Review: Summer of Harold at Ensemble Theatre

On the back wall of the Ensemble theatre looms a tall, wide, elegant wooden bookshelf, designed by Jeremy Allen. As the show begins, Matt Cox’s lighting spotlights certain eccentric items: a set of Babushka dolls, a vintage weet-bix can, a framed image of the hands of Michelangelo’s The Painting of Adam, and the Women’s Weekly birthday cake cookbook.

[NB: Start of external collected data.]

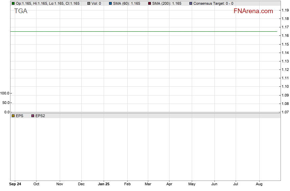Click the gold EPS legend square
The image size is (290, 191).
(13, 116)
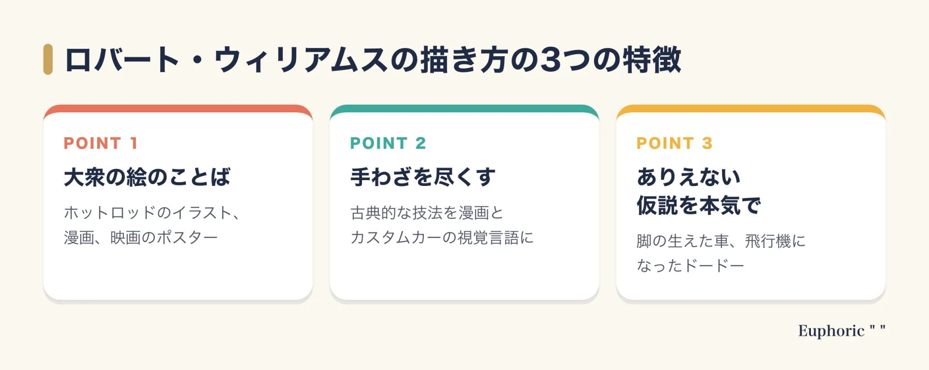Screen dimensions: 929x370
Task: Click text ホットロッドのイラスト、
Action: coord(153,213)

Summer of Harold, written by Hilary Bell and directed by Francesca Savige, is a triptych of three short comedic plays performed by two actors (Berynn Schwerdt and Hannah Waterman)—two monologues and one duologue. It’s ostensibly an ode to the nostalgia and memories that come from household objects. Watching it (before reading the program), I was a little confused about what these three plays had in common. It’s not the most obvious triple bill, but after sleeping on the show and starting to write this review, I realised how these audiences are connected: four older characters reflecting and obsessing over their past: the good, the bad and the ugly.

As a young person in my twenties, I am not Ensemble’s target audience. Although I had a nice night, I imagine that older audiences will relate to these characters and their interest in the past, and find greater personal connection to the storytelling. In the triptych, there’s Janet reliving her memories working at Harold Pinter’s house as a teenager in 1984 (the titular Summer of Harold), there’s Gareth, a bitter artist jealous of his successful peer (in Enfant Terrible), and in Lookout, there’s Jonathan and Rae, two people with a deep shared history reflecting on their past together.

Overall, the three triptychs felt uneven in quality. Summer of Harold, a monologue about Janet (Waterman) recounting her memories of youth, is fine but like any work of fan fiction, it relies on the audience knowing Harold Pinter and understanding all the jokes. I am not sure that the writing works as a self-sustained story, without the audience’s pre-conceived knowledge of Pinter. As a monologue set entirely in past memories, it also lacks any sense of stakes or urgency (this might also come from the limitations of this script being based on Margaret Woodward’s book).

Enfant Terrible, on the other hand, was an absolute highlight of the night. Schwerdt bounds onto the stage with an electric energy and makes it his own, enrapturing all of the audience before he even says a line. Gareth is a bitter and arrogant ceramicist whose best friend (and in his opinion, his inferior) has had a far more successful career than him. Over the 30-minute monologue, he confides in the audience, letting us in on the thrilling tale of how Gareth finally got his nemesis back after forty years of resentment. In contrast with Summer of Harold’s meandering tempo, Bell’s writing here is well structured and suspenseful (aided by dramaturg Jane Fitzgerald), delivering a charmingly hate-able protagonist whose unreliable storytelling and highly biased recount of events is very entertaining.

With Lookout, the energy fell again, a little. A cerebral meditation on ageing, living in the past and moving on; it’s placed somewhere between a drama and a mystery. Although dealing with undoubtably weighty subjects, it didn’t fully achieve the stakes it was angling for, and the final climax didn’t move me like it was meant to. Looking at the three plays together, the cast are unevenly matched: Schwerdt is a far stronger stage presence than Waterman, who was good but not extraordinary.

Although not the most obvious curatorial triple bill, Savige utilised her designers well to successfully bookend (excuse the pun) the scenes together with the strong visual image of the memorabilia on display. As each scene ended, the production returned to the disparate knick-knacks and, using spotlights, selected new items to push our story in a different direction. I was reminded of a ‘chose your own adventure’ story, or a DVD selection menu. Some might consider these items clutter, other might consider treasured family artefacts. Just like walking through a vinnies or a vintage shop, you never know what stories an item has to tell.